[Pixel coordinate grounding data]

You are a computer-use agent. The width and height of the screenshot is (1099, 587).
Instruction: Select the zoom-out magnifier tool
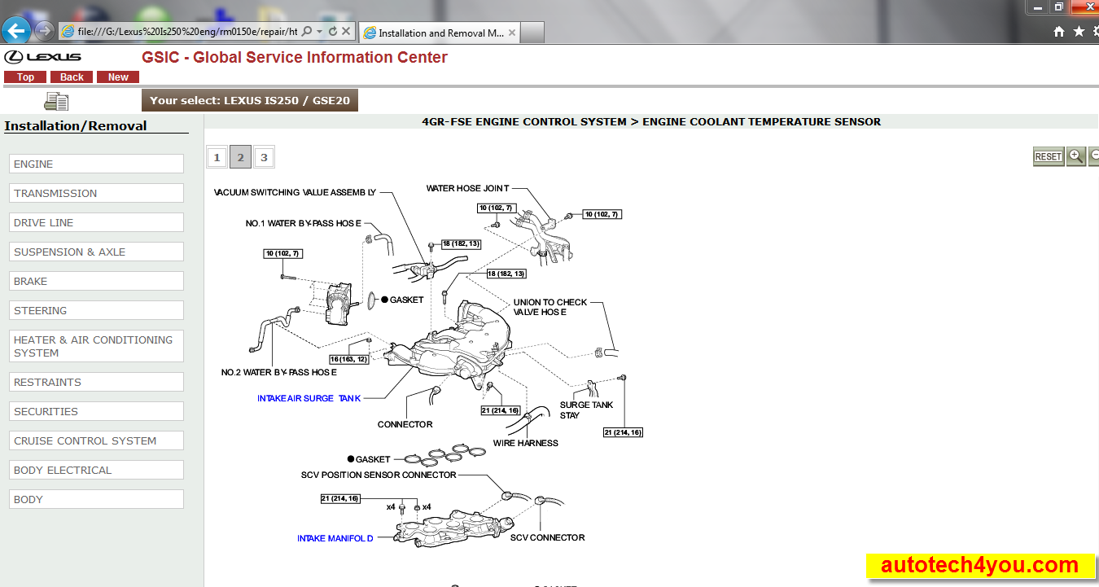[x=1095, y=156]
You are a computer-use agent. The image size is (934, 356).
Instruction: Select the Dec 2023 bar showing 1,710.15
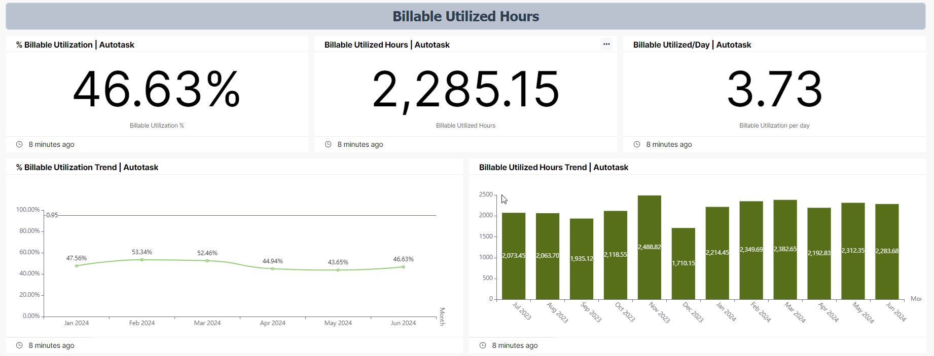[683, 263]
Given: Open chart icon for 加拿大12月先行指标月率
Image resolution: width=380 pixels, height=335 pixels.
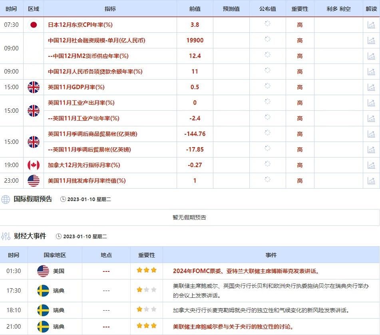Looking at the screenshot, I should pyautogui.click(x=371, y=165).
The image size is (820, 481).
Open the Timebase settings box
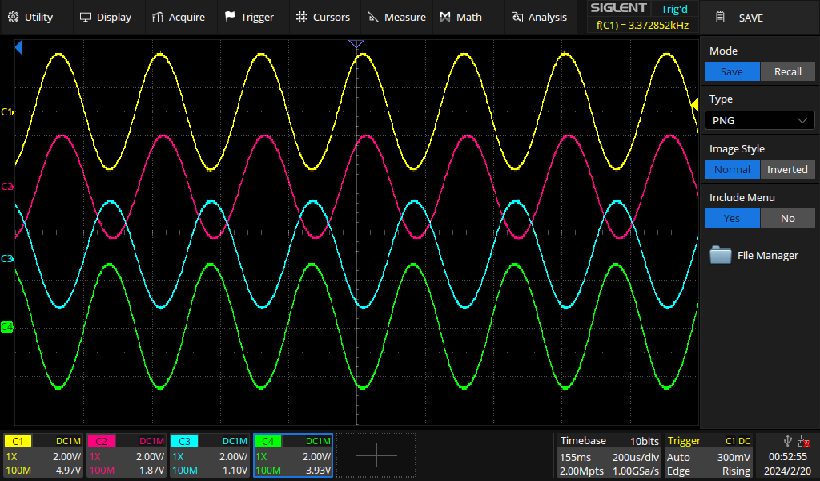[x=609, y=455]
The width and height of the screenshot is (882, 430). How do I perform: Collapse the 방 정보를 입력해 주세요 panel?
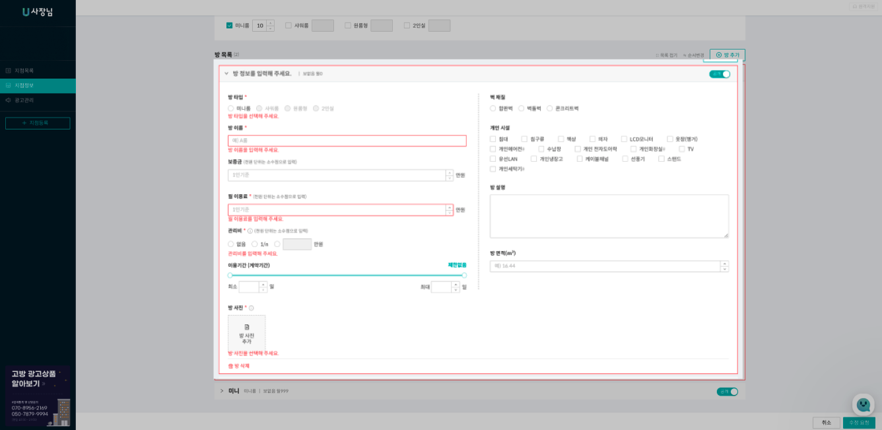coord(226,74)
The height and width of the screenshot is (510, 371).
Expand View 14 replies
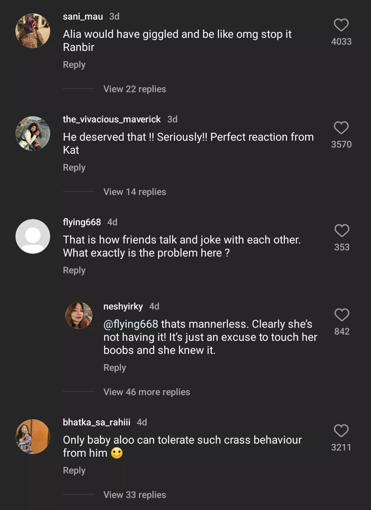pos(135,192)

**About this task**
Go through the records above and report how many lines contain "computer". Write the number only.

**Answer section**
2